Cleaning Up on Processor Failure
Whenever a node fails, all the other nodes in the system that were involved in feature interactions with this node, need to be notified so that they can clean up any feature that might be affected by the failure of this node.
For example, when a Switching card fails, all the other Switching cards are informed so that they can clear all calls that had one leg of the call in the failed Switching. This may appear to be fairly straightforward, but consider that all of a sudden the system has to clear so many calls. This may lead to a sudden increase in memory buffer and CPU utilization. The designers should take this into account when dimensioning resources.
Once a failed processor reboots and comes up, it will communicate with the central processor informing it that it has recovered and is ready to resume service.

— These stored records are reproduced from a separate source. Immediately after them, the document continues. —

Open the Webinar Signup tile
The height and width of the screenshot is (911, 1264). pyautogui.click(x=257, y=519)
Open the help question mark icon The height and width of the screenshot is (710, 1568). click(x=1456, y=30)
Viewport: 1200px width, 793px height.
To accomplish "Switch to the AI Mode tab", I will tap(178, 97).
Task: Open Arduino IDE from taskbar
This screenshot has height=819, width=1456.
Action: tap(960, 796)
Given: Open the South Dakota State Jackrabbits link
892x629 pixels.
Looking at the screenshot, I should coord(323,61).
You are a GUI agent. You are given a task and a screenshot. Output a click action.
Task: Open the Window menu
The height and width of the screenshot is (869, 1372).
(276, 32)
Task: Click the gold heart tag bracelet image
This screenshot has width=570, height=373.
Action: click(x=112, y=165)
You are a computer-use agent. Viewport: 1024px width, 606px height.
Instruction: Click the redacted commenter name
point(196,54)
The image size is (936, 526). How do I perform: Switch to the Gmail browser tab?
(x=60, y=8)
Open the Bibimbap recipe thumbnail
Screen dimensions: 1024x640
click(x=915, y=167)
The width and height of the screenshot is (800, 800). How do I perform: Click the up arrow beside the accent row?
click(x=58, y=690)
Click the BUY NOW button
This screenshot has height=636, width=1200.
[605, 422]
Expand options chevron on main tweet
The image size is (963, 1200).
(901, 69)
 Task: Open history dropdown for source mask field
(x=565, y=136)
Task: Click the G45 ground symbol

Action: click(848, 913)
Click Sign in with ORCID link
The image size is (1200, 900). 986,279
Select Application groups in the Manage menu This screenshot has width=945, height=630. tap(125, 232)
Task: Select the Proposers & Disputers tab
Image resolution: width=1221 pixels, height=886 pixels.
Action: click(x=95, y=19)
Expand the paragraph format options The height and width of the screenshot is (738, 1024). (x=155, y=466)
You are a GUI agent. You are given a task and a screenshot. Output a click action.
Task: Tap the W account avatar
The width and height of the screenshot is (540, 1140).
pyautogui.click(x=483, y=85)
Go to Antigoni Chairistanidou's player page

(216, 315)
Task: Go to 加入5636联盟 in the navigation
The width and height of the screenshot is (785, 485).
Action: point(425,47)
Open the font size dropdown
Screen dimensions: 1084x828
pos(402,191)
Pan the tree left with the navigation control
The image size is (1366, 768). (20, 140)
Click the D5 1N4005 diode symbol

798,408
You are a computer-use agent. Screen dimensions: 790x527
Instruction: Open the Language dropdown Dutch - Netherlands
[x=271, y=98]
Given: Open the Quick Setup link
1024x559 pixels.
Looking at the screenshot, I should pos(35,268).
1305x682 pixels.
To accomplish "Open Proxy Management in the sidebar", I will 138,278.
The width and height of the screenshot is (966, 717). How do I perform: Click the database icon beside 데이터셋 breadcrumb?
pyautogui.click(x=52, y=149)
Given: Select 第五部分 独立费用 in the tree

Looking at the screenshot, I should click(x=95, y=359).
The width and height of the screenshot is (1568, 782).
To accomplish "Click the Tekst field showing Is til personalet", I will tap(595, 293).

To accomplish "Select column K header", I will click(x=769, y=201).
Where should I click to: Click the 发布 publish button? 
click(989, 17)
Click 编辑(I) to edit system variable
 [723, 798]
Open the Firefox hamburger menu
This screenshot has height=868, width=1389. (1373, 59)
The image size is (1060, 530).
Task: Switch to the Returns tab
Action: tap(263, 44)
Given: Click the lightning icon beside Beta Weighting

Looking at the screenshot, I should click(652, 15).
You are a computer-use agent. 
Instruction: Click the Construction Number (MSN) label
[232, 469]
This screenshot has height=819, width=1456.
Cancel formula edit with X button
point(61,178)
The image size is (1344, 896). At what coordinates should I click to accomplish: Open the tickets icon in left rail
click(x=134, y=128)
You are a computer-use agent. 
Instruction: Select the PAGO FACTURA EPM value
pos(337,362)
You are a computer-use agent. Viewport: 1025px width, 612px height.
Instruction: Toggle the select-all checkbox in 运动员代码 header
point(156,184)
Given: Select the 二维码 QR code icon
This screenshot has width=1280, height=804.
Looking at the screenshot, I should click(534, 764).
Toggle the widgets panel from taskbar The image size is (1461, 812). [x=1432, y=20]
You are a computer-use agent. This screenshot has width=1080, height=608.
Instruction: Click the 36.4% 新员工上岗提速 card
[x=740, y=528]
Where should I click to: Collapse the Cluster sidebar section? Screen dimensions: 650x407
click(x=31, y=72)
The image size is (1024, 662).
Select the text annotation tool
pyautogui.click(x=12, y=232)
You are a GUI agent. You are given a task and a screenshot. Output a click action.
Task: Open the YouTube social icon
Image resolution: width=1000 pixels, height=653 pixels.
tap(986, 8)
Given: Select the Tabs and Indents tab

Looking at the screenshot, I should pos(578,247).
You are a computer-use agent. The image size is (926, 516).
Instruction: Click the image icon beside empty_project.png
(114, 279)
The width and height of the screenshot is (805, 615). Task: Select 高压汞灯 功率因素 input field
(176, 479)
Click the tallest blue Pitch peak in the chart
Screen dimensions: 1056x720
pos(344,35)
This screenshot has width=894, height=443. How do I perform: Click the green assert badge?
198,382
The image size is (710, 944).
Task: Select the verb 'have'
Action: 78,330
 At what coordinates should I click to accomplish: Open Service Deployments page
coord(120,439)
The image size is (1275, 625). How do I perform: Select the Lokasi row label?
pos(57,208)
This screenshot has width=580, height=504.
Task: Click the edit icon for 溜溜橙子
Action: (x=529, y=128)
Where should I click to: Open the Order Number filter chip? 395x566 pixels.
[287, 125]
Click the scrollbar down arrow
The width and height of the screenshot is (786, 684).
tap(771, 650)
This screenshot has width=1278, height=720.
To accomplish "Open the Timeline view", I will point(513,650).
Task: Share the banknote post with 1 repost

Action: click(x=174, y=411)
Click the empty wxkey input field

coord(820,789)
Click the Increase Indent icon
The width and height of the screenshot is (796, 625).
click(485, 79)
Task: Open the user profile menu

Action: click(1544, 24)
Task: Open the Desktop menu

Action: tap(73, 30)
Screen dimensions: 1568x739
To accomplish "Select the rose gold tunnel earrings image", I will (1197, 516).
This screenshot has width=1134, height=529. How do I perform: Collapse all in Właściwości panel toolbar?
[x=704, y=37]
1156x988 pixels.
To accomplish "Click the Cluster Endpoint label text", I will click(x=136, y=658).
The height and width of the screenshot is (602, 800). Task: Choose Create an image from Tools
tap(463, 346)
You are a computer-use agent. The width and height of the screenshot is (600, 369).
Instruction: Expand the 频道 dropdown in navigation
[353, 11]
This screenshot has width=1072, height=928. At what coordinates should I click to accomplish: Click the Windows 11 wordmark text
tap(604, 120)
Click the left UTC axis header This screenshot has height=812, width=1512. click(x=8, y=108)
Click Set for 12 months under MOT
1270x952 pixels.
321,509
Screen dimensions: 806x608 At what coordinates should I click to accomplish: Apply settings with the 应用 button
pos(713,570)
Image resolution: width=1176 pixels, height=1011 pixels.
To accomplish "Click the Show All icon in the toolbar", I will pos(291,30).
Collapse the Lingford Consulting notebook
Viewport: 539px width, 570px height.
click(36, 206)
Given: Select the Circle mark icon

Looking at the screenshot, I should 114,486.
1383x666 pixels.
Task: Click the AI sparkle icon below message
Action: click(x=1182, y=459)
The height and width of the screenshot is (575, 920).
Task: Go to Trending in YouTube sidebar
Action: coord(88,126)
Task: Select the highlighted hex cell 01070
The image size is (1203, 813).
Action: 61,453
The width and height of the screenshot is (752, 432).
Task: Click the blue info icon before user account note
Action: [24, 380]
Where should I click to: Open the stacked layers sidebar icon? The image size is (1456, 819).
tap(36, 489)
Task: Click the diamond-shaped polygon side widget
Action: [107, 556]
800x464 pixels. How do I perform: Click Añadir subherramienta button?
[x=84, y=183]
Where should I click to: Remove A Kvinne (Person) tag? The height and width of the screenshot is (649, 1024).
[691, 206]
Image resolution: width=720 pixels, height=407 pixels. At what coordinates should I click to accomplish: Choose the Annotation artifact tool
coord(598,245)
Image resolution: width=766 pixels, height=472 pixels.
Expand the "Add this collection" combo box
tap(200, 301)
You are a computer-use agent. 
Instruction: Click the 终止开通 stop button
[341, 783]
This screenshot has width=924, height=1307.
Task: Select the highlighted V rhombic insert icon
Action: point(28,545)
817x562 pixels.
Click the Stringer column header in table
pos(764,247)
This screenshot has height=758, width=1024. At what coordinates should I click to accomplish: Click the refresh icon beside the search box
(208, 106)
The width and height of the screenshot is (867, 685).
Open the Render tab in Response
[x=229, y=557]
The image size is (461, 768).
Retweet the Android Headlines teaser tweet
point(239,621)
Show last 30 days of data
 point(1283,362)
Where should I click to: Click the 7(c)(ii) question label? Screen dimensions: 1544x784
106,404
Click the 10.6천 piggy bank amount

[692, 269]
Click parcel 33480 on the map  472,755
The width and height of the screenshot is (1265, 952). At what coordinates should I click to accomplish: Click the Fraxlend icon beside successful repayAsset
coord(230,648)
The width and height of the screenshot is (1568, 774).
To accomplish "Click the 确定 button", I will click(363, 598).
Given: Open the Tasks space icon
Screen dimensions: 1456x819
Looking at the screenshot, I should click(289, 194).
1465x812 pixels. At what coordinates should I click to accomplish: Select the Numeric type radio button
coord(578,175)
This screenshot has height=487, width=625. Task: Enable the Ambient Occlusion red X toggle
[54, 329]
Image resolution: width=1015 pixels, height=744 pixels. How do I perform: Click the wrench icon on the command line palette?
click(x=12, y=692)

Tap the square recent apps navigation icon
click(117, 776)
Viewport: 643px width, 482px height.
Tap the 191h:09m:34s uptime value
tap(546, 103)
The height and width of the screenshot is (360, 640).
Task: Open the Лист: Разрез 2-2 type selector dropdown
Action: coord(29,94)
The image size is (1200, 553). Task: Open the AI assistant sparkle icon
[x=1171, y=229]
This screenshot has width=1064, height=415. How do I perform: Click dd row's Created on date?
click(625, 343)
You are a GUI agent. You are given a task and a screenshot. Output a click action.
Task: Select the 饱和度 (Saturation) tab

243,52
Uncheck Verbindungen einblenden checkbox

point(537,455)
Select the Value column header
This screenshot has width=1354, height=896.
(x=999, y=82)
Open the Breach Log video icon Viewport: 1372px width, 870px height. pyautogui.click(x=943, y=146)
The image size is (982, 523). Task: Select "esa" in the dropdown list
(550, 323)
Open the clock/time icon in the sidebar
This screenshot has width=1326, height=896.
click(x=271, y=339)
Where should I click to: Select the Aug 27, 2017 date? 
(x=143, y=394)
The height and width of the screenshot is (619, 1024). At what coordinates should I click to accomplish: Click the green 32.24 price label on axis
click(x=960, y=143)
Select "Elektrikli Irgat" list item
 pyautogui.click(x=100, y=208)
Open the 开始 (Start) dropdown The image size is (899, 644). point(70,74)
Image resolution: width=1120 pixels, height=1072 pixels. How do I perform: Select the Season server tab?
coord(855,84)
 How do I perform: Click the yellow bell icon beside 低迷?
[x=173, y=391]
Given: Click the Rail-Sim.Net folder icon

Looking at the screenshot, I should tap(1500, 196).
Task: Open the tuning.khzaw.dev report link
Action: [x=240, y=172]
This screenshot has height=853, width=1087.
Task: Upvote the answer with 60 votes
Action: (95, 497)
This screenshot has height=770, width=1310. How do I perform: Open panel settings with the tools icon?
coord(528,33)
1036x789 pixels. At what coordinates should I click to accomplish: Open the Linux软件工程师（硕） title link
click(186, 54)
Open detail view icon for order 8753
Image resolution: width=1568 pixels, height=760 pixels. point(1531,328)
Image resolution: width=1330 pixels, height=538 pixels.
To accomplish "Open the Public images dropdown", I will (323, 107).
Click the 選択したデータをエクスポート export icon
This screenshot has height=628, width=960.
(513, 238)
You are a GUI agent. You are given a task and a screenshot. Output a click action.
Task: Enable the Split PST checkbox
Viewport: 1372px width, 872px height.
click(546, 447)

At this point the central processor would inform all other processors so that they can reestablish protocol with the just recovered processor.
In the Switching example, when Switching card recovers, it will inform the Central card about its recovery. Then Central will inform other Switching cards so that they can resume protocol with the recovered card. This will also involve changing the status of all terminals and trunk groups handled by the Switching card to inservice.
When the failed card comes up, it has to recover the context that was lost due to failure. The context is recovered by the following mechanisms:
- Getting the configuration data from the operations and maintenance module.
- Periodically backing up the state data with the operations and maintenance module so that this information can be recovered on reboot.
- Reconciling data structures with other processors in the system to rebuild data structures.
When a Switching card recovers, it obtains V5.2 interface definition, trunk group data etc. from the operations and maintenance module. Permanent status change information like circuit failure status would be obtained from the backed up data. Transient state information like circuit blocking status would be recovered by exchanging blocking messages with other exchanges.
A processor reboot might have created lot of inconsistencies in the system. Software audits are run just after processor recovery to catch these inconsistencies. Once the inconsistencies are fixed, the system designers may opt to have audits running periodically to counter inconsistencies that might happen during normal course of operation.
When the Switching card recovers, it triggers the following audits:
- Space slot resource audit with Central
- Time slot resource audit with other Switching cards
- Call audit with Switching and Central
The above audits will clean up any hanging slot allocations or hanging calls in the system.